Turkey begins initiatives at WHO for use of Turkovac vaccine
Turkey has started initiatives at the World Health Organization (WHO) for use of the country’s homegrown COVID-19 vaccine Turkovac, the country's senior health authority said Wednesday.
The inactive vaccine, developed in cooperation with Erciyes University in Kayseri province and the Presidency of Turkish Health Institutes (TUSEB) of the Health Ministry, has reached the stage of mass production in a period of 20 months, SAİD Erhan Akdoğan, the head of TUSEB.
Noting the importance of obtaining the "right information" on the vaccine jabs, Akdoğan said the states that primarily produce the vaccines can start vaccination in their own country after obtaining permission from their local authorities.
"The next step is to apply to the WHO. This is also a (separate) process. We launched the necessary initiatives as part of the WHO for our country's vaccine application, which was approved for emergency use during Phase 3 clinical studies. Currently, we are receiving feedback from the WHO, and an application will be made to the WHO by providing the requested documents from them," he said.
He underlined that from the first stages of the pandemic, domestic vaccine studies began in Turkey.
“As TUSEB, we supported seven domestic vaccine projects by evaluating them immediately in the first days of the pandemic.
“Of these projects, our vaccine, which our President (Recep Tayyip Erdoğan) has named ‘Turkovac,’ became the first vaccine to be turned into a product,” he added.
Mentioning that Turkey has achieved significant success “both in the field of biotechnology processes and in the field of vaccines,” Akdoğan said: “Turkovac will be a very serious pioneer in the development, production and dissemination of other vaccines and biotechnological products that we need in the next process.”
After all the necessary processes that the domestic vaccine passed through, “the results that our vaccine is effective and safe in large-scale applications were submitted to the local authority and emergency use approval was obtained.”
Akdoğan encouraged non-vaccinated people to get their jabs not only for the own benefit but also for not infecting their relatives and loved ones with the disease.
EFFECTIVE AGAINST DELTA VARIANT
Akdoğan also stressed that there are independent monitoring committees responsible for testing the safety and effectiveness of the vaccine and that Turkovac gained the approval of them all.

Data below |
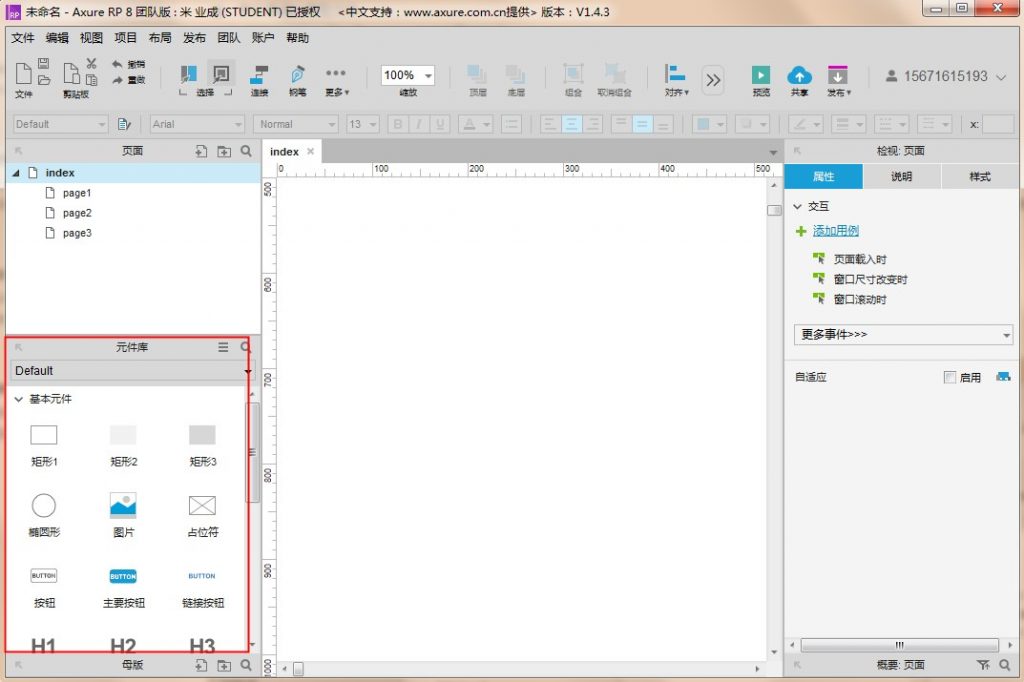Click the 占位符 (Placeholder) widget icon
This screenshot has width=1024, height=682.
[x=202, y=506]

Task instructions |
**A)** Translate this sentence from the Turkovac article into Spanish: "He underlined that from the first stages of the pandemic, domestic vaccine studies began in Turkey."
**B)** Reproduce the part of the Turkovac article starting with "Mentioning that Turkey" and going on through "with the disease.".
**C)** Write the next part of the Turkovac article, picking up after its final sentence.

Written answers |
**A)** Subrayó que, desde las primeras etapas de la pandemia, comenzaron en Turquía los estudios de vacunas nacionales.

**B)**
Mentioning that Turkey has achieved significant success “both in the field of biotechnology processes and in the field of vaccines,” Akdoğan said: “Turkovac will be a very serious pioneer in the development, production and dissemination of other vaccines and biotechnological products that we need in the next process.”
After all the necessary processes that the domestic vaccine passed through, “the results that our vaccine is effective and safe in large-scale applications were submitted to the local authority and emergency use approval was obtained.”
Akdoğan encouraged non-vaccinated people to get their jabs not only for the own benefit but also for not infecting their relatives and loved ones with the disease.

**C)**
“Therefore, this is an indication that there is no hesitation on the point of the safety and effectiveness of Turkovac,” he stressed.
Explaining the stages in which Turkovac and the other inactive vaccines were compared with each other through different tests, he said: “The effectiveness of Turkovac against the delta variant was also studied. We saw better results compared to other inactive vaccines.”
“The studies were completed to have the equipment to produce enough vaccines, and preparations for mass production have begun,” he noted.
“At the moment, we have delivered about 150,000 shots to the General Directorate of Public Health before the end of the year, and their analysis is being carried out,” he said.
“Vaccination will begin in the coming days, mainly from city hospitals. Production is currently underway, and it will become possible to produce many more jabs every day,” he added.
Akdoğan continued emphasizing that their main priority is to produce enough doses to meet the needs of Turkish people first, adding they will also provide it to countries in need.
“At the point of clinical studies of our Turkovac vaccine, we were already conducting our activities for joint scientific studies with foreign countries such as Azerbaijan, Pakistan and Kyrgyzstan a few months ago.
“In recent weeks, we have completed our preparations for this in Azerbaijan, and we plan to transmit our Turkovac vaccines there as part of a joint scientific research platform in the near future,” he said.